All of the data must be printed exactly; please include every line.

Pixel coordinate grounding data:
##############################

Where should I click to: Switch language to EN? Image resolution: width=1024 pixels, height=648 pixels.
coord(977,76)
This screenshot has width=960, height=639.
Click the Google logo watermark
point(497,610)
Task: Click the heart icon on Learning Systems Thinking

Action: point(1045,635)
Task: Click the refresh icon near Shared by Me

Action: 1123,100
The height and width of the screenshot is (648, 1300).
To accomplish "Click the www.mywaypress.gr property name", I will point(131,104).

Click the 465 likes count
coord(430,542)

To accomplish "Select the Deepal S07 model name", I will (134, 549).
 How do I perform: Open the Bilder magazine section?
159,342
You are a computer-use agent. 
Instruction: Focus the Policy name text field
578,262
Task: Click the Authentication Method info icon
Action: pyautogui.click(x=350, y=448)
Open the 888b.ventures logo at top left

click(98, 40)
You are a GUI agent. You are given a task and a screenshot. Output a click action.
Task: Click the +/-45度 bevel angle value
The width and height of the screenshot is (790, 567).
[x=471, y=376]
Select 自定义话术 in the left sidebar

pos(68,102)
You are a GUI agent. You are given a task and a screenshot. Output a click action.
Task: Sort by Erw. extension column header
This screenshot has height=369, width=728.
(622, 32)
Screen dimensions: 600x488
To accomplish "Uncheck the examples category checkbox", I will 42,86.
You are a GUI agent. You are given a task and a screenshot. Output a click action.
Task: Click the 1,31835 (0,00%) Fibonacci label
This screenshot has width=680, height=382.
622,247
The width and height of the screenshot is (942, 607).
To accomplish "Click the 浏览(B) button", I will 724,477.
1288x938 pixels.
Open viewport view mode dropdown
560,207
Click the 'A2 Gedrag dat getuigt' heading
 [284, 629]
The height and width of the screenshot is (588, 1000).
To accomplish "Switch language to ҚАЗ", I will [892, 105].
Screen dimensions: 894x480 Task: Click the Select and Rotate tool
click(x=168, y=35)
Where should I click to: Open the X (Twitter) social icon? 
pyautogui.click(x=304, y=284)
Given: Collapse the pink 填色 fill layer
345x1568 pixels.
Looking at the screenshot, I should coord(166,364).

##############################

Task result:
Where should I click to: Switch language to EN? Image resolution: width=1024 pixels, height=648 pixels.
coord(977,76)
This screenshot has width=960, height=639.
Click the Google logo watermark
point(497,610)
Task: Click the heart icon on Learning Systems Thinking

Action: point(1045,635)
Task: Click the refresh icon near Shared by Me

Action: 1123,100
The height and width of the screenshot is (648, 1300).
To accomplish "Click the www.mywaypress.gr property name", I will point(131,104).

Click the 465 likes count
coord(430,542)

To accomplish "Select the Deepal S07 model name", I will (134, 549).
 How do I perform: Open the Bilder magazine section?
159,342
You are a computer-use agent. 
Instruction: Focus the Policy name text field
578,262
Task: Click the Authentication Method info icon
Action: pyautogui.click(x=350, y=448)
Open the 888b.ventures logo at top left

click(98, 40)
You are a GUI agent. You are given a task and a screenshot. Output a click action.
Task: Click the +/-45度 bevel angle value
The width and height of the screenshot is (790, 567).
[x=471, y=376]
Select 自定义话术 in the left sidebar

pos(68,102)
You are a GUI agent. You are given a task and a screenshot. Output a click action.
Task: Sort by Erw. extension column header
This screenshot has height=369, width=728.
(622, 32)
Screen dimensions: 600x488
To accomplish "Uncheck the examples category checkbox", I will 42,86.
You are a GUI agent. You are given a task and a screenshot. Output a click action.
Task: Click the 1,31835 (0,00%) Fibonacci label
This screenshot has width=680, height=382.
622,247
The width and height of the screenshot is (942, 607).
To accomplish "Click the 浏览(B) button", I will 724,477.
1288x938 pixels.
Open viewport view mode dropdown
560,207
Click the 'A2 Gedrag dat getuigt' heading
 [284, 629]
The height and width of the screenshot is (588, 1000).
To accomplish "Switch language to ҚАЗ", I will [892, 105].
Screen dimensions: 894x480 Task: Click the Select and Rotate tool
click(x=168, y=35)
Where should I click to: Open the X (Twitter) social icon? 
pyautogui.click(x=304, y=284)
Given: Collapse the pink 填色 fill layer
345x1568 pixels.
Looking at the screenshot, I should coord(166,364).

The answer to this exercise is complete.